La arpillería fue integrada rápidamente a la labor artesanal de sectores femeninos –sobre todo migrantes de la sierra– ubicados en barrios periféricos de Lima, como Pamplona Alta, donde encontraron en este género una forma afín para expresarse artísticamente. Esta artesanía, cuya práctica está muy difundida en el Perú, ha tenido un importante desarrollo en zonas como el Cusco, donde se ha incorporado elementos decorativos tradicionales, como los muñecos y los textiles incas.
Bordados
Son famosos los bordados de Chiqnaya, Puno, en grandes y pequeños mantos tejidos con lana de oveja o algodón y que representan escenas vinculadas a la siembra, la cosecha y las fiestas.

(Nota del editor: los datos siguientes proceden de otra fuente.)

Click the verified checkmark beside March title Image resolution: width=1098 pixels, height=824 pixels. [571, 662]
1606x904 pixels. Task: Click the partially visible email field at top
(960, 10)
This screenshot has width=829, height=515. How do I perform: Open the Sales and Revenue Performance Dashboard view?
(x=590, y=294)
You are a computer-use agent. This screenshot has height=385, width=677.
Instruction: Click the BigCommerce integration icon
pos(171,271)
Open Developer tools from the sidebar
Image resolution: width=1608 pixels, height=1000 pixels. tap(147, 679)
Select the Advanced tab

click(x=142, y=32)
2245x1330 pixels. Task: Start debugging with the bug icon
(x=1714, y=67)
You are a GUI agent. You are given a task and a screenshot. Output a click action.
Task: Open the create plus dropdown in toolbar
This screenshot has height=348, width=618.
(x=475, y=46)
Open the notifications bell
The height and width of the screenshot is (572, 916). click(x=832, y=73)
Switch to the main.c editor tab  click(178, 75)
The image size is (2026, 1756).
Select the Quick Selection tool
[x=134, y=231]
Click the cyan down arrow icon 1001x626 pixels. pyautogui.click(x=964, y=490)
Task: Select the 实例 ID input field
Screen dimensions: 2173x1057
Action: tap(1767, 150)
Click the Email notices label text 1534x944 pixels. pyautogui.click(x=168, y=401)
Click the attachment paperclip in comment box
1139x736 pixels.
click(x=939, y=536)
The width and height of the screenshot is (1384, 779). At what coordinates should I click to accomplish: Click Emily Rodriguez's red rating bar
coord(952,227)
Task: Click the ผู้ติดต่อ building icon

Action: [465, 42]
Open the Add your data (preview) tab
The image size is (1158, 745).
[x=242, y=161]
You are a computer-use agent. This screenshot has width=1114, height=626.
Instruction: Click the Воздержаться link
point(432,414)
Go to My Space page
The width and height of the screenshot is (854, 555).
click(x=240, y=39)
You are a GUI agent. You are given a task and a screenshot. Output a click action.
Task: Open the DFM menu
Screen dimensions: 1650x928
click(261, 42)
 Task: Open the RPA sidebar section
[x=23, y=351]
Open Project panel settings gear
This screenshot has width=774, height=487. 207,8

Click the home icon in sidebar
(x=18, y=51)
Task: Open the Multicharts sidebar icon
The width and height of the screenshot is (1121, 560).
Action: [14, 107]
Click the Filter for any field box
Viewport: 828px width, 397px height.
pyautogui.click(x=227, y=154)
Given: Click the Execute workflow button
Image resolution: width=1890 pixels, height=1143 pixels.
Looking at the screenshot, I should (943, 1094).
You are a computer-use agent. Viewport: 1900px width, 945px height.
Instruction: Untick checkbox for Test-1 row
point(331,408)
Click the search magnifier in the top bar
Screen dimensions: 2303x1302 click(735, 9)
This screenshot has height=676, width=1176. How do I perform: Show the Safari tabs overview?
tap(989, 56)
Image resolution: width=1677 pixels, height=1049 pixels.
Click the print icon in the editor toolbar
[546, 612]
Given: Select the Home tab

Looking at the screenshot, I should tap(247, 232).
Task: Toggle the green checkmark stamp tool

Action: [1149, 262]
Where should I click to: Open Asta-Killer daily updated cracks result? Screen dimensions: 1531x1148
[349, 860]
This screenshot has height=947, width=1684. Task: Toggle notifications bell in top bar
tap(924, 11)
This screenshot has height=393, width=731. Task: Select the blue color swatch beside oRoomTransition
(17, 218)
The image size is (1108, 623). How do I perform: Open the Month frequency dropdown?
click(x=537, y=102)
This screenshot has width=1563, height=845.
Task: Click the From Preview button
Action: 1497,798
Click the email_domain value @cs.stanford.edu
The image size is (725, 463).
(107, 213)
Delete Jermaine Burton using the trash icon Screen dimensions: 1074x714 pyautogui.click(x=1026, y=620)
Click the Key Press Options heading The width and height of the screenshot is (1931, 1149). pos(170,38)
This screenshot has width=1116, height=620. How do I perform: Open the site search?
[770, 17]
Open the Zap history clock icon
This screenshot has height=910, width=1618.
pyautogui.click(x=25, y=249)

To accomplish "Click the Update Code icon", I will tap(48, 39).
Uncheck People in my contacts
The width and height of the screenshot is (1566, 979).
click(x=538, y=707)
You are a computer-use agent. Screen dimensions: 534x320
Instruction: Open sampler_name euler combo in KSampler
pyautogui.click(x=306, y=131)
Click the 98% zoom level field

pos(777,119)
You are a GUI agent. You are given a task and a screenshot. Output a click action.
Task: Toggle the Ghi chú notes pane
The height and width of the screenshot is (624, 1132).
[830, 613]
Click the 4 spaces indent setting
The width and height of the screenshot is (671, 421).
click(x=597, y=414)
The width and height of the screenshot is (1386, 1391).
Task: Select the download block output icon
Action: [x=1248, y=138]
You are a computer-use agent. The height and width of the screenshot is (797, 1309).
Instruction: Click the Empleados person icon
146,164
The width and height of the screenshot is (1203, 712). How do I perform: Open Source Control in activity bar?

También son muy conocidos los bordados de Chivay, en el Valle del Colca, Arequipa, adornados con cintas de agua, grecas y pespuntes. En Huancayo, Junín, durante la feria dominical se ofertan faldas bordadas en su totalidad llamadas "centros" debido a que se usan debajo de la falda de un solo color.
Hilados de Algodón
La confección de hilados aprovecha el color natural del algodón pardo y los sugerentes y sobrios tonos de los tintes naturales, aunque ahora esta variedad nativa enfrenta seria competencia del algodón industrial, sobre todo en las zonas artesanales de Monsefú (Lambayeque) y Cajamarca. La tradición del hilado se remonta a los inicios de las civilización andina y su producción artesanal persiste fundamentalmente en algunos pueblos de la costa y en las áreas altas de la sierra. En la Amazonia se elaboran prendas de vestir y mantas, de hilado muy fino y plano, sobre las cuales los nativos Shipibos de Pucallpa realizan decoraciones y dibujos de líneas geométricas inspirados en las visiones producidas por sus plantas sagradas.
Tapices
En el caso de los elaborados en el barrio ayacuchano de Santa Ana, los tapices siguen presentando diseños geométricos prehispánicos, a los que se ha añadido efectos modernos de perspectiva óptica. Otro lugar donde se puede encontrar hermosos tapices es San Pedro de Casta, en Lima, cuyos comuneros continúan usando tintes naturales extraídos de la cochinilla y de algunas plantas.
Tejidos de Punto
Los hallazgos de chullos, bonetes, fajas tubulares, muñecos y varias otras piezas provenientes especialmente de las culturas prehispánicas de la costa (Paracas, Nasca, Chancay y Mochica), demuestran una práctica antigua del tejido de punto. Esta técnica, que consiste en la elaboración de piezas –esencialmente prendas de vestir– mediante el simple cruce de un lazo a través de otro, permite, sin embargo, desarrollar motivos en alto o bajo relieves. Hoy, constituyen una floreciente actividad económica en Puno, Cusco, Arequipa y Lima. Puno es el mayor productor de chullos y chompas de fibra de vicuña, alpaca y lana de oveja. En esta región la elaboración de calcetines, calcetas largas y chullos de alpaca está a cargo de tejedores hombres.
UTENSILIOS DECORATIVOS
Existe en el mercado artesanal una amplia gama de piezas decorativas y utensilios hechos con vidrio pintado, madera o arcilla que han tomado el estilo y las técnicas del decorado de los marcos de espejos cajamarquinos. Azafates, cajas, joyeros, artículos de escritorio, adornos con forma de animales, lapiceros, centros de mesa, entre otros. La decoración está compuesta por diminutas hojas y flores de una gran variedad de colores. Muchas de ellas están matizadas con un efecto de envejecimiento con purpurina o neogelina sobre las que se aplica una capa de barniz. Los lugares donde se trabajan estos objetos son Cajamarca y Apurímac.